Alcohol is one of the most commonly abused substances today. Incidentally, it is also one of the most underestimated substances. Campaigns exist by the dozen to raise awareness against drinking and driving, yet thousands of Americans do it anyway.
If you have ever been guilty of having a drink or two and then driving a vehicle, take a moment to review the full effects of alcohol on your motor skills. You might think twice about driving next time you’ve had something to drink.
What Are Motor Skills?
First, let’s cover the basics of motor function. What are motor skills?
Motor skills are those functions we perform by coordinated use of muscles, hands, feet, etc. Motor skills are used to execute specific actions. These functions have been broken up into categories of “precise” and “gross” motor skills. Here are a few simple examples of general motor skills:
-tying one’s shoes
-driving a car
-picking up an object/moving it
We depend, for precise motor skill performance, upon our sensory channels—sight, sound, touch, smell and even taste. If these channels are distorted or altered by drugs or alcohol, our ability to act as intended, is limited.
Alcohol Affects The Sensory Channels
According to the American Centers for Disease Control and Prevention, alcohol affects every single organ in the human body. After even just one drink, you might notice the effects of alcohol on your mind and ability to perceive your environment. This is the result of the alcohol being absorbed rapidly into your blood stream.

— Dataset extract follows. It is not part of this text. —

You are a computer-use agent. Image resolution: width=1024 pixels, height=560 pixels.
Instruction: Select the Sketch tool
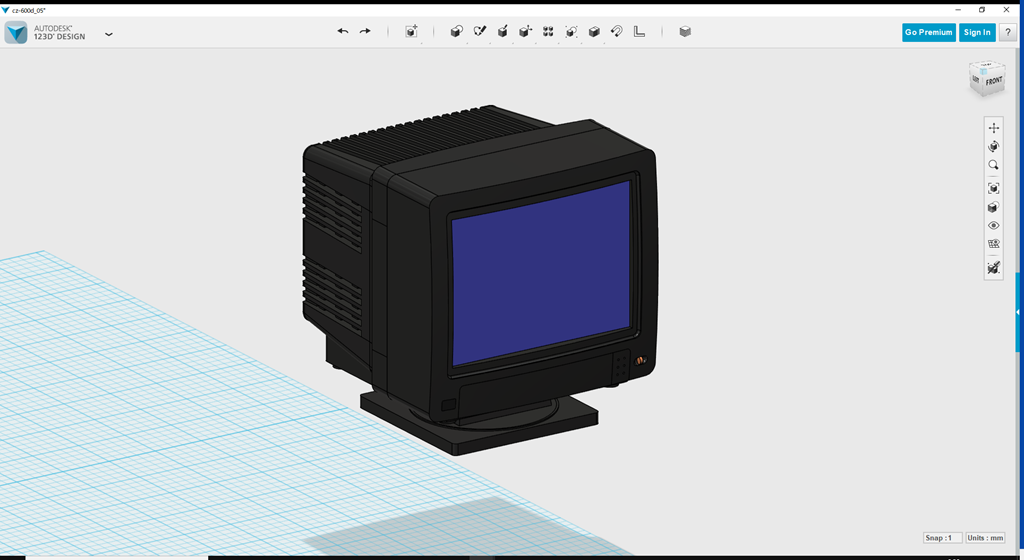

If you’ve ever been drunk yourself (or observed someone who was intoxicated) you are probably very familiar with the fact that alcohol distorts vision, sound, touch and, yes, even taste.
An intoxicated person’s surroundings may appear completely different to him. He may or may not be able to hear what is going on around him, or things being said directly to him. Most frighteningly, he might hurt himself and not even realize it because his sense of touch has been so thoroughly altered.
With all of these factors in play, alcohol consumption makes normal activity and body function nearly impossible. Hence, the stereotypical drunk will:
-talk too loudly
-bump into things
-respond emotionally and inappropriately (laughing, anger, etc.)
-seem “out of it,” etc.
These behaviors can and do manifest in varying degrees, of course. Not everyone responds to alcohol in the same way. In fact, one person might become fully intoxicated after one drink whereas someone else might not feel any different until two or three.
Drinking Makes You Move More Slowly
If you are physically able to “handle your liquor,” this means your body is metabolizing the alcohol in the same time as you are consuming it. Drunkenness sets in when you consume alcohol faster than your body is able to process it and flush it out.
A little bit of alcohol will act as a stimulant—hence the “cheerful drunk” at the beginning of a night out. A little later on, the excessive alcohol in one’s system begins to act as a heavy sedative—motor skills are slowed down tremendously. Walking, seeing and talking are no longer simple tasks to a drunk person.
Loss of coordination comes part-and-parcel with alcohol consumption. Additionally, the strong sedative effects of drinking present obvious reasons why alcohol and driving, operating potentially dangerous machinery or knives—an altogether bad idea.
The effects of alcohol on motor skills are not just seen while one is drinking. The infamous “hangover” over the next several days manifests by various physical discomforts, mental “blank spots” and dehydration—all of which affect your motor skills and physical activity.